March 26 (Bloomberg) -- Chinese President Hu Jintao arrived in Moscow today, seeking access to Russian oil and natural gas to power the world's fastest-growing major economy.

Hu will hold talks with Russian President Vladimir Putin at the Kremlin later today. The Chinese leader is making his third state visit to Russia since he took office in 2003, underscoring China's intense interest in Russia's energy resources.

``Russia's future lies to the East and specifically China,'' said Roland Nash, head of research at Moscow-based brokerage Renaissance Capital. Growth in trade between Russia and China ``is going to be tremendous over the next few years,'' he said in an interview.

China and Russia in recent years have put behind them decades of rivalry. The two powers oppose U.S. global dominance. Russia, which is Europe's main energy supplier, is keen to find new markets in Asia.

Russia has not moved ahead with concrete projects to transport oil and gas to China via new pipelines, causing some frustration among government leaders in Beijing.

The two sides are to sign contracts worth more than $2 billion (1.5 billion euros), including a deal to increase imports of crude oil by rail from Russia, Chinese Assistant Foreign Minister Li Hui said March 21.

Hu said that relations between Russia and China were at ``an unprecedented level'' in an interview published March 21 in the Russian government daily Rossiiskaya Gazeta. He said that trade between the two countries could more than double to $80 billion by 2010. Hu arrived at Moscow's Vnukovo airport at about midday today, Russian state television reported.

Foreign Trade

China is Russia's second-largest trade partner though less than 10 percent of Russian trade is conducted with China, compared with over half with the European Union.

China needs to increase imports of oil and gas to meet demand in an economy that expanded 10.7 percent last year, the fastest rate of growth among the world's major economies.

In March last year during a visit to China by Putin, OAO Gazprom, Russia's state gas company, agreed to export as much as 80 billion cubic meters a year of natural gas to China through two new pipelines.

That project has not advanced because it depends on the development of gas fields to fill the pipelines, said Chris Weafer, chief strategist at Alfa Bank in Moscow.

China also has not obtained a firm Russian commitment to build a spur to its country from an oil pipeline between eastern Siberia and the Pacific port of Nakhodka that would supply Japan and other Asia-Pacific countries.

`Sense of Irritation'

``There is a growing sense of irritation'' in China, which currently imports 200,000 barrels of crude oil a day by rail from Russia, said Weafer.

Russia has the world's largest reserves of natural gas and is the second-biggest oil exporter after Saudi Arabia. Many of the nation's untapped fields lie in east Siberia and the far eastern regions near China.

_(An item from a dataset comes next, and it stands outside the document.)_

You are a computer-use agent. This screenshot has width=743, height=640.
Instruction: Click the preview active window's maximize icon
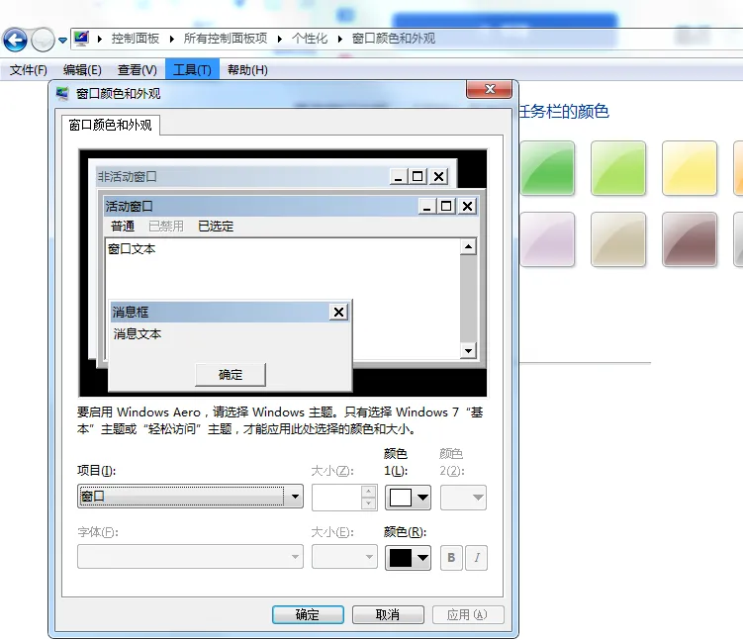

Russia supplies 15 percent of China's oil imports, while the Middle East accounts for 40 percent.

Apart from energy ties, the two countries have common international interests. Hu and Putin are to discuss a possible solution to the Iranian nuclear standoff, in which China and Russia have used their veto-wielding permanent seats at the U.N Security Council to slow the imposition of sanctions against Iran.

Putin's spokesman Dmitry Peskov said in an interview that Russia was ``extremely pleased that for the past decade especially, our dialogue and our relationship with China, both politically-wise and economically-wise, are really booming.''

Short War

Russia and China fought a short border war in 1969 during Communist times, when relations were tense. In 2004, the two countries signed a treaty resolving their 4,300 kilometer-long (2,700-mile-long) border.

Russia is now a major arms supplier to China and the two neighbors, which argue for a ``multi-polar world'' in which the U.S. would not have such unrivalled power, held joint military exercises last year for the first time.

``Putin sees relations with China as a counterweight to the West,'' said Viktor Kremenyuk, deputy director of the Moscow- based USA-Canada Institute.